### Task prompt
Check each line of the listing below for the string "computer", then give only the number of lines where it occurs.
|---|
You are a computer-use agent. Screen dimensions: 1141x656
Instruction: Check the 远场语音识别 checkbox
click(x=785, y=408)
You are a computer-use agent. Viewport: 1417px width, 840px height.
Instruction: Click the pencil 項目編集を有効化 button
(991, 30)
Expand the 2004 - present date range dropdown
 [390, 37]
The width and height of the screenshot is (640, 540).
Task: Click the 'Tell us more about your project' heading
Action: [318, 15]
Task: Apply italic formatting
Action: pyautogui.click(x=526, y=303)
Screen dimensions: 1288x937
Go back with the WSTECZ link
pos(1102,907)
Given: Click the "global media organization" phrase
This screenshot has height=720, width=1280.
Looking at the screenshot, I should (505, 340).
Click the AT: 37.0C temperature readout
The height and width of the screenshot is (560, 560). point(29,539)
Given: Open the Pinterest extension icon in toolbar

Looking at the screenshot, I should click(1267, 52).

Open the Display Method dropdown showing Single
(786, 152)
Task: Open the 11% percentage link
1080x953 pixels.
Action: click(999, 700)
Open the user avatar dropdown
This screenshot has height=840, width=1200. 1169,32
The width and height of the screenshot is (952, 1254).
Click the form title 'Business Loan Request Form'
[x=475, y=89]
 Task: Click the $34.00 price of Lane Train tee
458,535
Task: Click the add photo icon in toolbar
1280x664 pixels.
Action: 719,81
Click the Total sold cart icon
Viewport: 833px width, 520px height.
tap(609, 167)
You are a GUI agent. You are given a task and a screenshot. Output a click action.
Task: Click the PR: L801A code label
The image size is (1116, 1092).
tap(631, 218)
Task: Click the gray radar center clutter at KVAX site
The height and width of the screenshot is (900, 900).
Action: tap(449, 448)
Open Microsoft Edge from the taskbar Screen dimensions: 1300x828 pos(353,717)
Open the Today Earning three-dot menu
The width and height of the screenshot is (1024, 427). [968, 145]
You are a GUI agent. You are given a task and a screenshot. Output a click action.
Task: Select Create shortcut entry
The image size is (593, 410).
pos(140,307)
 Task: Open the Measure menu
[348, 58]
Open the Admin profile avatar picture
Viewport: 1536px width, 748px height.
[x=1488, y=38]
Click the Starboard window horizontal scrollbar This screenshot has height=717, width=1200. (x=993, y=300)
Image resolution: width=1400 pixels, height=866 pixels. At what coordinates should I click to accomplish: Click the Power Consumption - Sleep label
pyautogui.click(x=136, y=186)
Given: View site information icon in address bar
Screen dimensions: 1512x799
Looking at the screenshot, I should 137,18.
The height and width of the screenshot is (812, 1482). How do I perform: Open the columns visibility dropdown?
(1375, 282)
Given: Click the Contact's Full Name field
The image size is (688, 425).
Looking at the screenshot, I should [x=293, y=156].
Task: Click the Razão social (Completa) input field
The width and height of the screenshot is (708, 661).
|---|
### Solved exercise
2